START STUDY TEXT

Scientists in GE labs recently cracked an important conundrum involving one iteration of the technology called solid oxide fuel cell, or SOFC. The breakthrough allowed the company to start building a new pilot fuel cell manufacturing and development facility in upstate New York.

There’s more than one way to get energy out of natural gas. For decades, one of the most promising methods – and also most difficult to pull off ‑ has been the fuel cell.

A fuel cell works like a battery, using a simple chemical reaction to provide energy. In fuel cells, this reaction involves hydrogen molecules abundant in natural gas and oxygen from ordinary air.

It sounds easy enough, but the process is full of pitfalls. Car companies, for example, have tried to make fuel cells work as a replacement for the internal combustion engine for more 20 years without commercial success.

END STUDY TEXT
START AVAILABLE DATA

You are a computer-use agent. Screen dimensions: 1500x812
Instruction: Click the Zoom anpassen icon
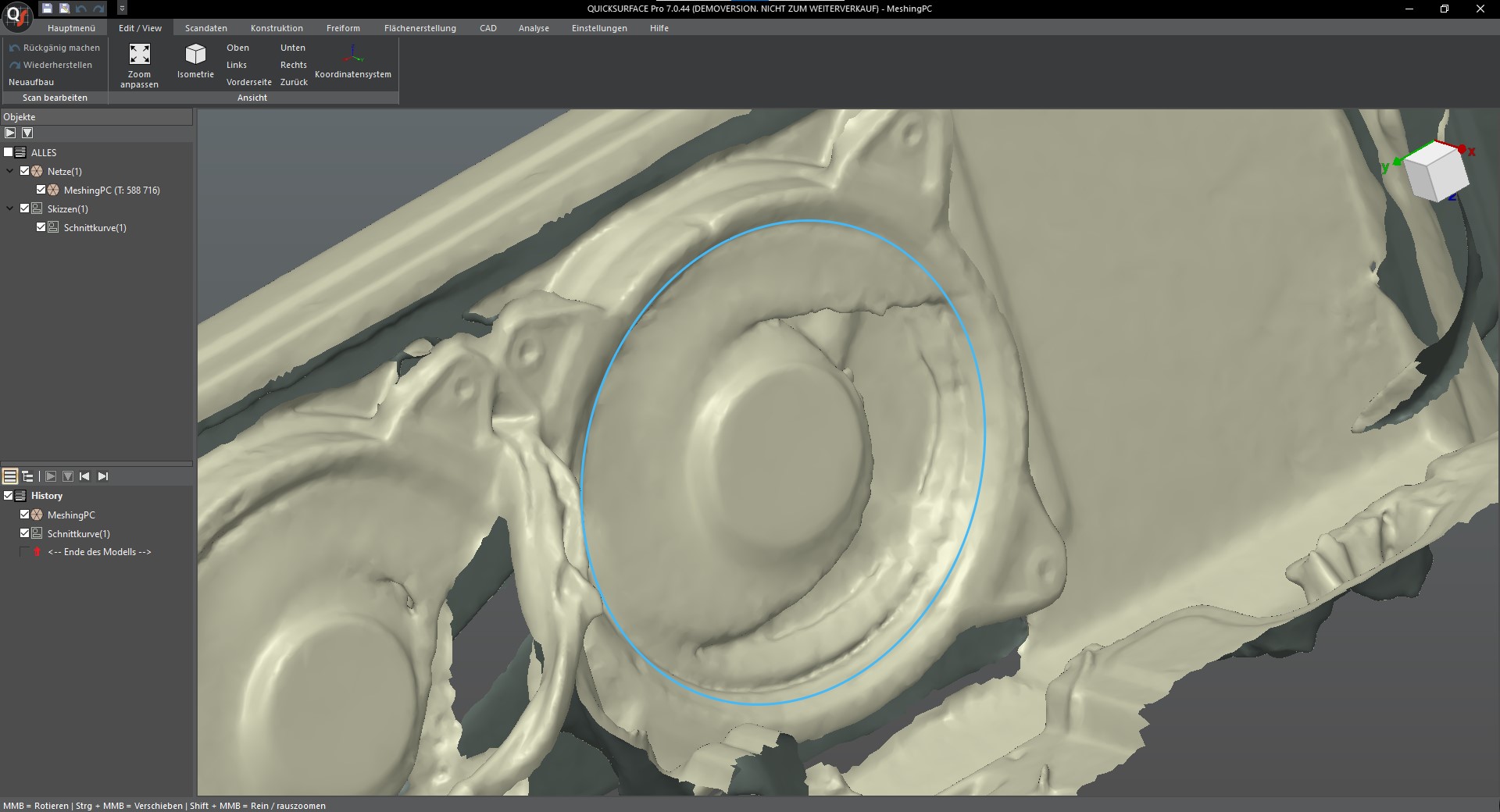tap(139, 55)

END AVAILABLE DATA

(TASKS AND EXERCISES)
(a) Transcribe the passage from the GE fuel cell article, from "It sounds easy" to "without commercial success.".
(b) Answer these from the GE fuel cell article:
(i) What does the abbreviation SOFC stand for?
(ii) Where is GE building its new pilot fuel cell manufacturing and development facility?
(iii) In a fuel cell's reaction, where does the oxygen come from?
(c) Resume the GE fuel cell article after its final sentence.

(OUTPUTS BY TASK)
(a)
It sounds easy enough, but the process is full of pitfalls. Car companies, for example, have tried to make fuel cells work as a replacement for the internal combustion engine for more 20 years without commercial success.

(b)
(i) Solid oxide fuel cell.
(ii) In upstate New York.
(iii) From ordinary air.

(c)
But scientists in GE labs recently cracked an important conundrum involving one iteration of the technology called solid oxide fuel cell, or SOFC. The breakthrough allowed the company to start building a new pilot fuel cell manufacturing and development facility in upstate New York. The resulting technology could soon start producing electricity around the world.

The new system’s power generation efficiency can reach an unprecedented 65 percent. Overall efficiency can grow to 95 percent when the system is configured to capture waste heat produced by the process. The basic configuration of the system can generate between 1 to 10 megawatts of power.

Unlike other systems, the new fuel cell is using stainless steel in place of platinum and rare metals.“The cost challenges associated with the technology have stumped a lot of people for a long time,” says Johanna Wellington, advanced technology leader at GE Global Research and the head of GE’s fuel cell business. “But we made it work, and we made it work economically. It’s a game-changer.”

Wellington says that the fuel cell, which received financial backing from GE’s ecomagination program, can generate electricity at any location with a supply of natural gas. It can get going quickly, does not need new transmission lines and produces lower emissions than conventional power plants.

The fuel cell has no moving parts. The guts of the cell look like a stack of cookies. Each cookie is a metallic plate with a maze of flow channels cut into the bottom and a square of black “icing” on top.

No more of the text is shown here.